Temoyo es un espacio en donde hay
mucha agua subterránea. En aquellos tiempos en toda su superficie abundaban los
nacimientos de agua, y en las partes bajas era pantanoso, como sigue siéndolo
hoy. «Había en la explanada varios ojos de agua», me dice don Anastasio Morales
Tolentino. Doña Esperanza Joaquín evoca: «Cuando yo era niña, alrededor de
Temoyo había pocas casas. Eran puros caminitos para llegar a Temoyo. Todo era
puro barranco y “aguachal”». En
Temoyo, por la ahora calle Hilario C. Salas, había ceibas. Al margen de su
arroyo había ceibas, mango manila, y apompos… «¡Temoyo era un encanto de agua!», me dijo don Manuel
Castillo Culebro, nacido en 1920.
Aparte, algunos vecinos improvisaban
pocitos colectivos. Había tres de éstos al oriente de la Loma de Temoyo, al pie
de la falda; hoy en el espacio que hay entre las calles Juan Álvarez y Francisco
I. Madero. Me aclara doña Esperanza Joaquín: «Un pocito era de doña Micaela; el
otro, de don Chico Espronceda y el último era de don Margarito. El de éste se
hallaba próximo al camino de Sayula. La calle Hilario C. Salas era el camino de
Sayula. Ahí acudían a bañarse tanto hombres como mujeres; había hora. También
llegaban a lavar ropa algunas mujeres ahí; llevaban sus bateas». Pero también
había otros pocitos colectivos, «de agarrar agua con la mano», al poniente de
la planicie, hoy por las calles Belisario Domínguez y Manuel de la Peña, al
otro lado del arroyo, cuentan diversos informantes.

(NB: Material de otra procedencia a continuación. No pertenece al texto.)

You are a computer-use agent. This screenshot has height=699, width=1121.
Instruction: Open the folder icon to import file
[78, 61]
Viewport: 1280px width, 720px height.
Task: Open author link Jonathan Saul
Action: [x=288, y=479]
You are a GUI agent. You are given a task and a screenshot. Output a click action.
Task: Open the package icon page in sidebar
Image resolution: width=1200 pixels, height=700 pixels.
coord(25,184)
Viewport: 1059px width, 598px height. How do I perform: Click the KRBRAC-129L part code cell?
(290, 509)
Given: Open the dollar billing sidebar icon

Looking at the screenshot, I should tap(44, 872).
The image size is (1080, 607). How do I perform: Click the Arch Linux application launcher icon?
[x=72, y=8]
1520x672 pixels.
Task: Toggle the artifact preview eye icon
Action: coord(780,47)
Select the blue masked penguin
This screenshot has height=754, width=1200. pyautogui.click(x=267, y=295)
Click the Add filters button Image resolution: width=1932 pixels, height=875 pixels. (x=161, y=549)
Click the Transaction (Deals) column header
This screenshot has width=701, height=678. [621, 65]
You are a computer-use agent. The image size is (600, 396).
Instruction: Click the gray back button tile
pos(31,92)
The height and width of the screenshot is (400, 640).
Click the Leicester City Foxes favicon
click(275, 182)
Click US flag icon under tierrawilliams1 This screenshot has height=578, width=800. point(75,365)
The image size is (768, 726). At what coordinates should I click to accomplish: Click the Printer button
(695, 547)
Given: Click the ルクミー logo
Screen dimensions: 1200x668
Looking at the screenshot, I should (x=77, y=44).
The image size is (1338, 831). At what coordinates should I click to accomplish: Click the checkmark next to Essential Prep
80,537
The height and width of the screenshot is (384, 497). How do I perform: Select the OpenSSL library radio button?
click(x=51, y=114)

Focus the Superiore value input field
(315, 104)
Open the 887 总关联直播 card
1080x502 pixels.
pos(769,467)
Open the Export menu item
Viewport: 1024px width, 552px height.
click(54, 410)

Muchas mujeres acudían a lavar ropa
en Temoyo. Los lavaderos estaban apartados de la fuente, hacia abajo de la
explanada, al noroeste, a un lado de la corrientita de la fuente. Las mujeres
traían sus bateas de nacaste o de cedro, redondas o cuadradas, con su ropa
sucia, en la cabeza, sentadas en yagual, y las instalaban bajo la sombra de las
enramadas o toldos sobre tres estacas y otra para recargar. Había como diez
enramadas. Las hacían de palos y palma que sus maridos acarreaban de las
milpas. Las viejitas decían: «Ya hice mi garachita». Ellas, para lavar, con
cubetitas de lámina, acarreaban agua del tanque a su enramada y llenaban sus
cubos de latas al pie de la batea. Ponían su tendedero allí mismo, y con el
viento la ropa colgada se azotaba fuerte y sonaba bonito. Las mujeres que
llegaban a lavar allí, vivían cerca de Temoyo o venían del centro del pueblo;
ente ellas, las lavanderas (las que lavaban ajeno). Algunas de las señoras que
acudían a lavar en ese lugar eran: Filomena, Joaquina Fernández, Juana,
Norberta Reyes, Romana, Enedina Suriano Caballero, Eufrasia, Rufina Suriano,
Lilia, Natividad Urbano Juárez y Micaela Martínez Hernández... Ahí mismo se bañaban.
Algunas se bañaban al pie de sus enramadas, sólo con camisón largo de manta.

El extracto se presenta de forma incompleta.